Do they Google during the performance or wait until intermission? It happens that I was using my iPhone during intermissions at a play last night. We saw "Rosencrantz and Guildenstern Are Dead" at the American Players Theatre, and since we hadn't taken the opportunity the theatre offers this summer to freshen up our knowledge of "Hamlet," there were passages of "Hamlet" I wanted to read to go along with "Rosencrantz and Guildenstern," which is a play that has 2 minor characters from "Hamlet" dealing with their situation in that larger story that they witness only in fragments.

While others went off to pee or to sip a glass of wine, I stayed put and read. (To be honest, I wasn't doing research on the internet. Reception was bad where we were in the woods, and I have a Shakespeare app on my iPhone.)

More from Meltsner's essay:
What did I expect from a play based not so much on the story of an important law case but on the particularized verbal event that is a Court argument in such a case?

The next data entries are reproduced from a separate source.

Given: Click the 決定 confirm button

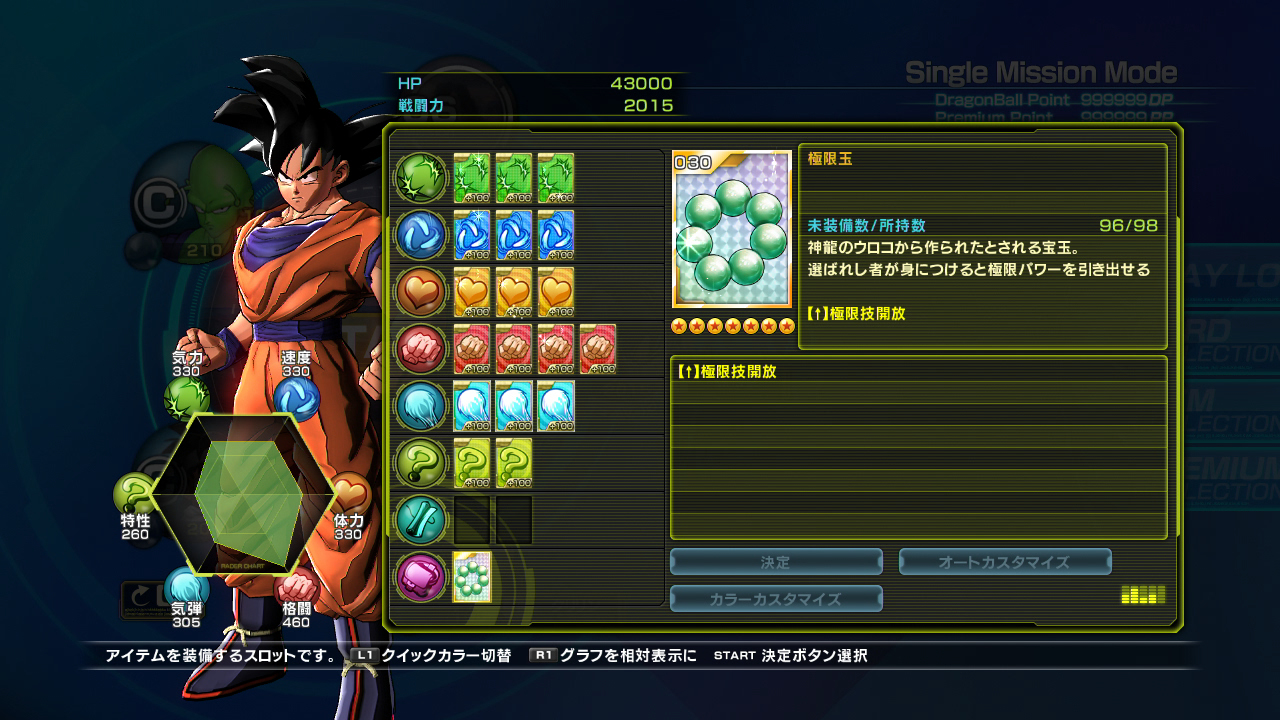Looking at the screenshot, I should click(x=776, y=562).
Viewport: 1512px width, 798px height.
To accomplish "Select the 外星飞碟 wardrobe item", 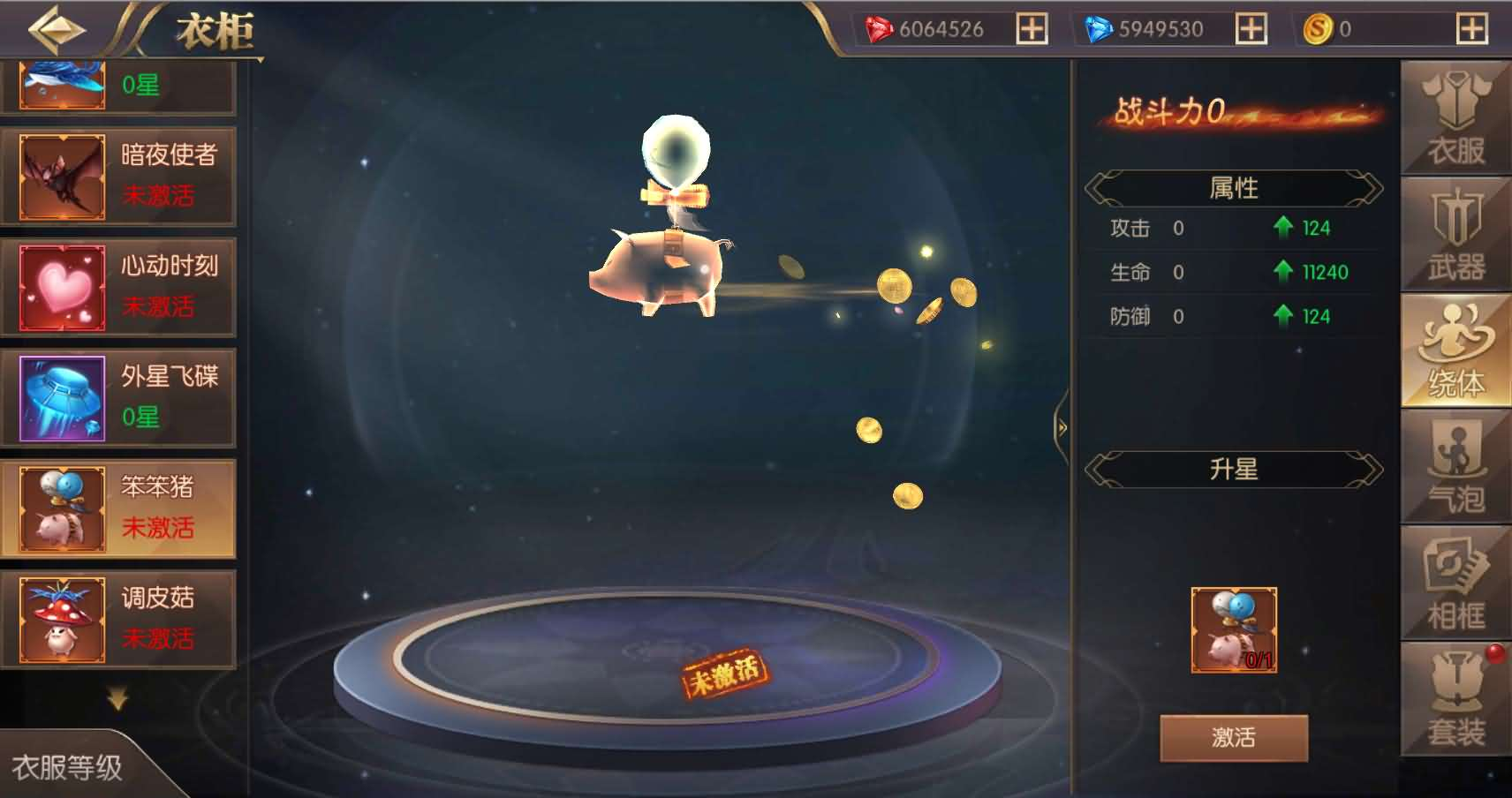I will pos(119,397).
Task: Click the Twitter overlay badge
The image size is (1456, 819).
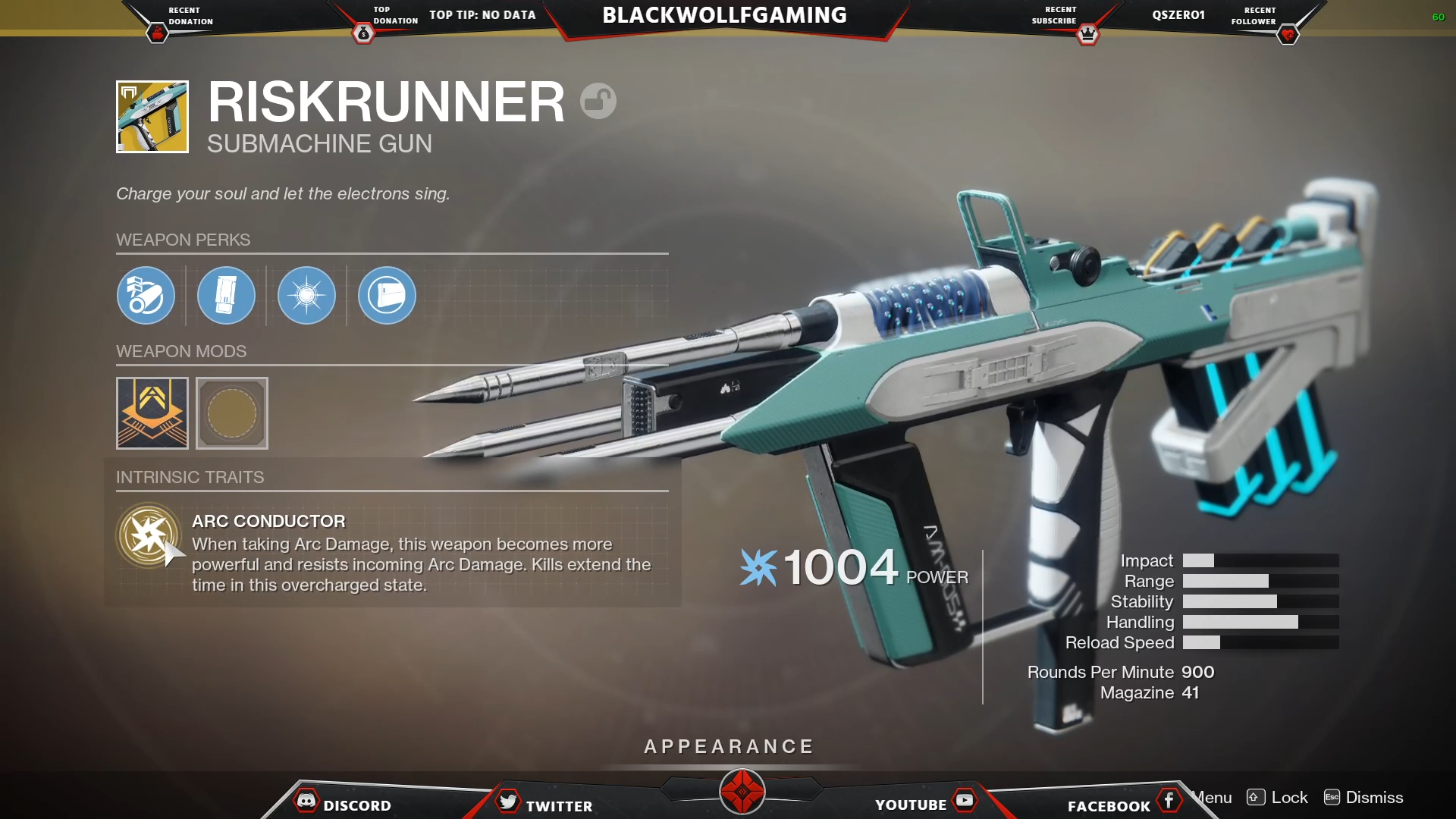Action: [544, 804]
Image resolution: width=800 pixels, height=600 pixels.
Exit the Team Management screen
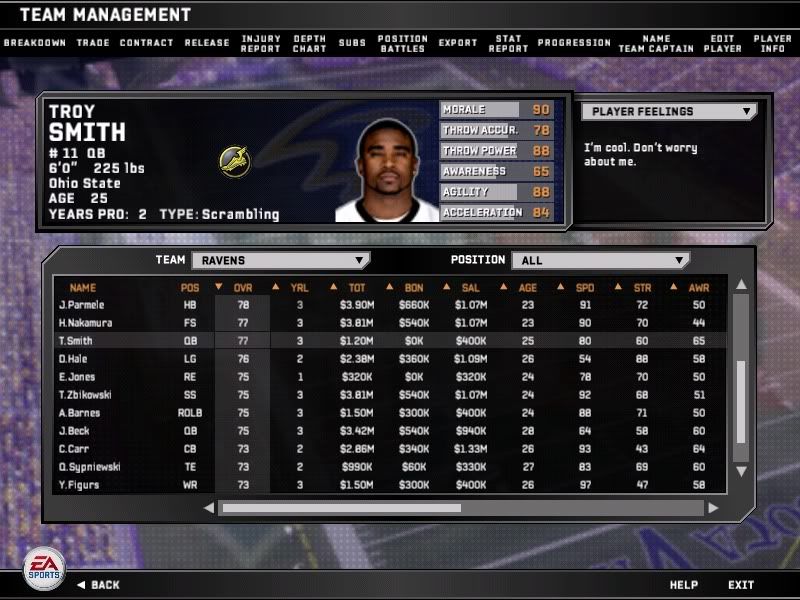(x=741, y=584)
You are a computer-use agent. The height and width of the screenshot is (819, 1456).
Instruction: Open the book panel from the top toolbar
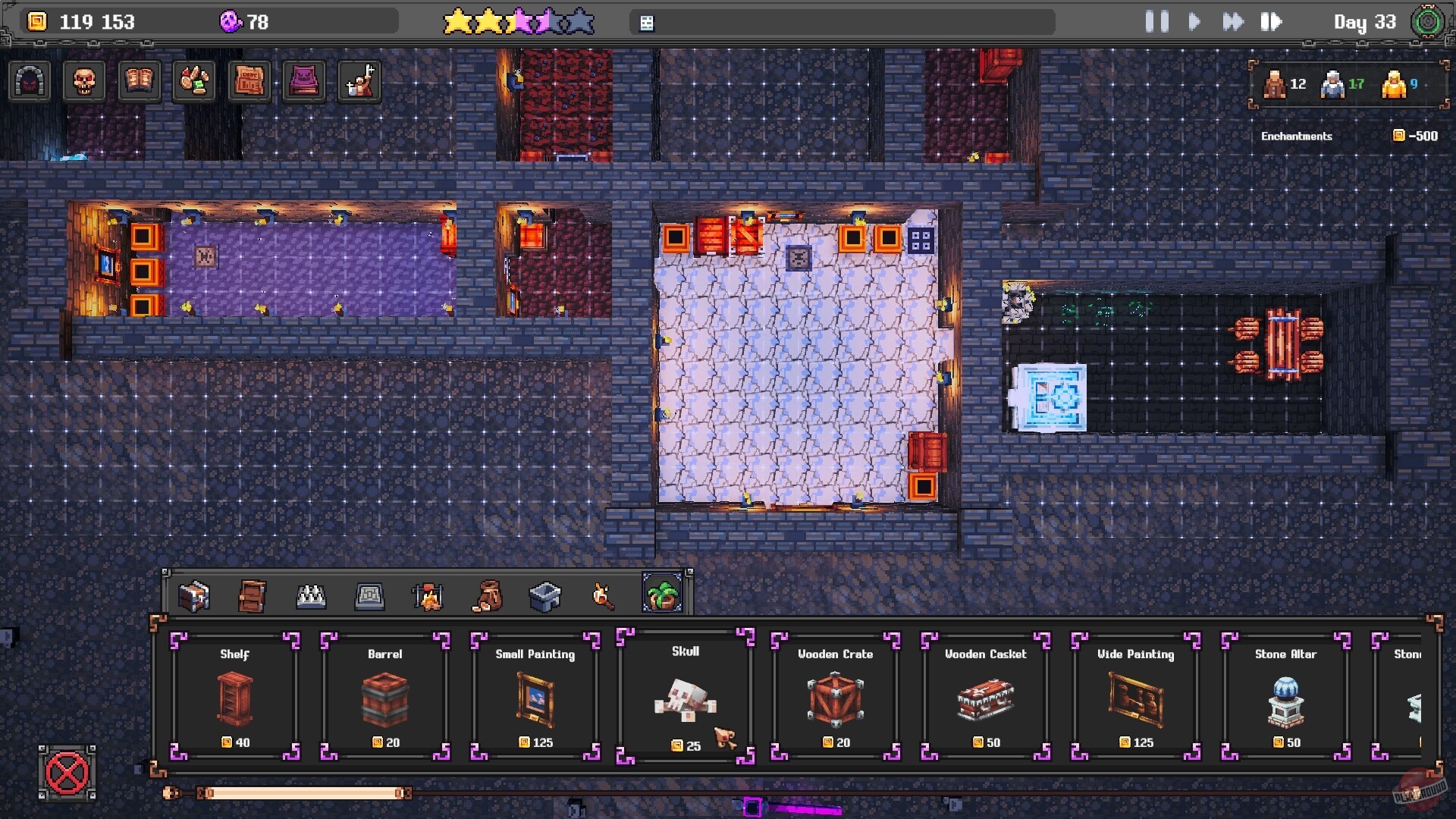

Plainly the Company wasn't interested in turning out teaching materials for those like me who train advocates but, then, Collins was advised by all-star legal journalist Emily Bazelon and law professor and Broadway producer Nicholas Rosenkranz...
There's a name: Rosenkranz. Pure coincidence that I should trip over that this morning. No meaning.

I'm Googling and searching in the text of "Rosencrantz and Guildenstern," looking for "meaning." Literally. I'm searching on the word "meaning" to get some snappy way to bring this post in for a landing.

Aha! Guildenstern is talking about "the meaning of order" and how if we "happened to discover, or even suspect, that our spontaneity was part of their order, we'd know we be lost." He refers to the Chinese philosopher who "dreamed he was a butterfly, and from that moment he was never quite sure that he was not a butterfly dreaming it was a Chinese philosopher." There's a pause and then Rosencrantz jumps up and shouts "Fire!"

Well, that's convenient for bringing this post in for a landing — a joke about a Supreme Court text about shouting fire in a crowded theater. Here, let me Google that for you.

Guildenstern says "Where?" and Rosencrantz says: "It's all right — I'm demonstrating the misuse of free speech. To prove it exists." He looks at us, the audience, and obviously we are sitting there, unreacting, the suspension of disbelief having secured our disbelief in the possibility of a fire. Rosencrantz says: "Not a move. They should burn to death in their shoes."